Nous travaillons avec des laboratoires français, anglais, allemands… Le but, c’est d’avoir confiance en ces prothèses et de rechercher la qualité. Travailler à l'élaboration d'une prothèse m'a évidemment permis de bien choisir mes prothèses. Cela demande beaucoup de travail de bien connaître les gammes de prothèses.
Quel est l'avenir de l'implant mammaire ? Quelles sont les évolutions à venir ? Où est la place du lipofilling dans tout cela ?
Le lipofilling mammaire est une merveille, j’en fais beaucoup ! Les choses ont tellement évolué concernant les techniques de prélèvement, de préparation et de réinjection de la graisse. On arrive à optimiser nos injections et à avoir des résultats extraordinaires.
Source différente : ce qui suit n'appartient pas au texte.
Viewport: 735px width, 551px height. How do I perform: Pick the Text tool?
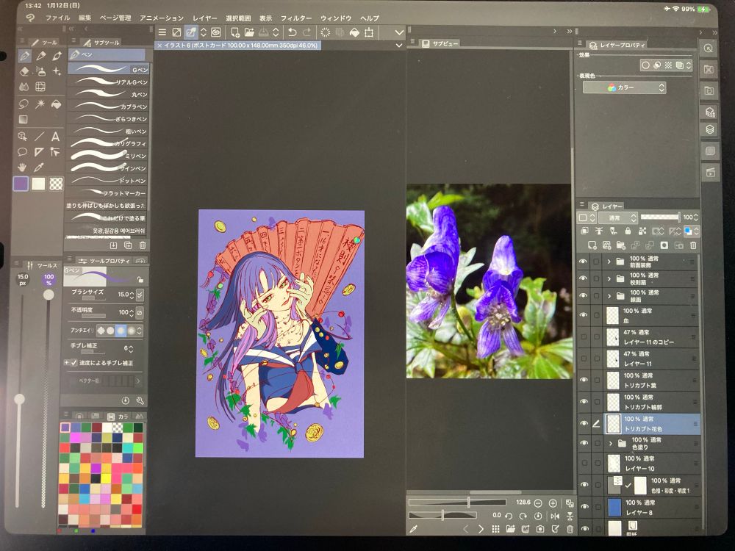(56, 136)
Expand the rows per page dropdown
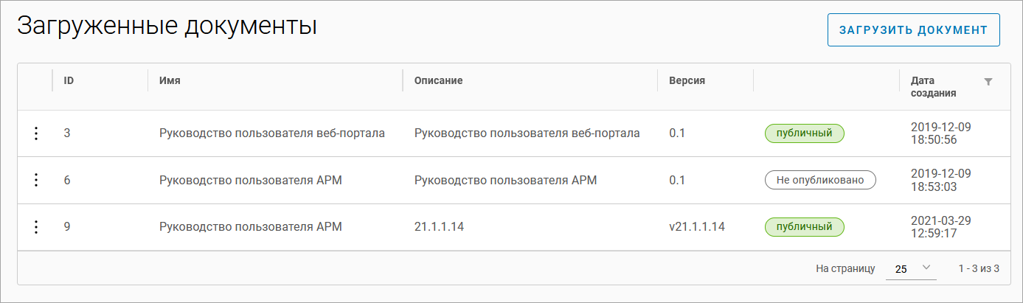 pos(911,268)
Cependant à l’heure actuelle, le lipofilling mammaire ne donne pas le même résultat qu’une prothèse. Dans le cas où le sein « tombe » légèrement ou s’il est « vidé », le lipofilling ne permettra pas une projection optimale notamment dans le temps. En effet, une partie de la graisse va se résorber, le résultat va se naturaliser et la projection diminuer. Il est essentiel de bien choisir ses indications de lipofilling mammaire. Cependant, lorsque l’indication est parfaite, les résultats sont naturels et bluffants !
L’avenir, c’est l’augmentation mammaire composite : à l’heure actuelle c’est 80% de mes augmentations mammaires. Nous mettons en place une prothèse mammaire (ronde en général), devant ou derrière le muscle, puis on travaille sur des segments particuliers avec de la graisse afin de modeler le sein. Nous travaillons essentiellement au niveau du décolleté ainsi que dans la partie externe du sein afin de couvrir au maximum la prothèse. Cela permet d’avoir le résultat naturel du lipofilling avec les avantages d’une prothèse mammaire.
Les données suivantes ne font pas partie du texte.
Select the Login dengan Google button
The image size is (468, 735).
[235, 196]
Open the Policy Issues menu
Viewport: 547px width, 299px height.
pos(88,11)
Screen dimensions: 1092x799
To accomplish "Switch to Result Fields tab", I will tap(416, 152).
Quant à l’avenir de l'implant, on reste sous le coup des pouvoirs publics. L’interdiction des prothèses peut arriver un jour. C’est déjà arrivé dans le temps. C’est pour cela que nous continuons de travailler sur celles-ci afin de les améliorer.
Une dernière chose que j'aimerais souligner : la mise en place de prothèses mammaires n’augmente pas le risque de développer un cancer du sein. Avant toute intervention, un bilan mammaire complet est réalisé. De même un suivi régulier est primordial. Nous n’avons pas le droit de prendre de risque en esthétique.
Nous tenons à remercier chaleureusement le Docteur Fernandez qui a pris le soin de répondre à toutes nos questions avec beaucoup de gentillesse et de pédagogie.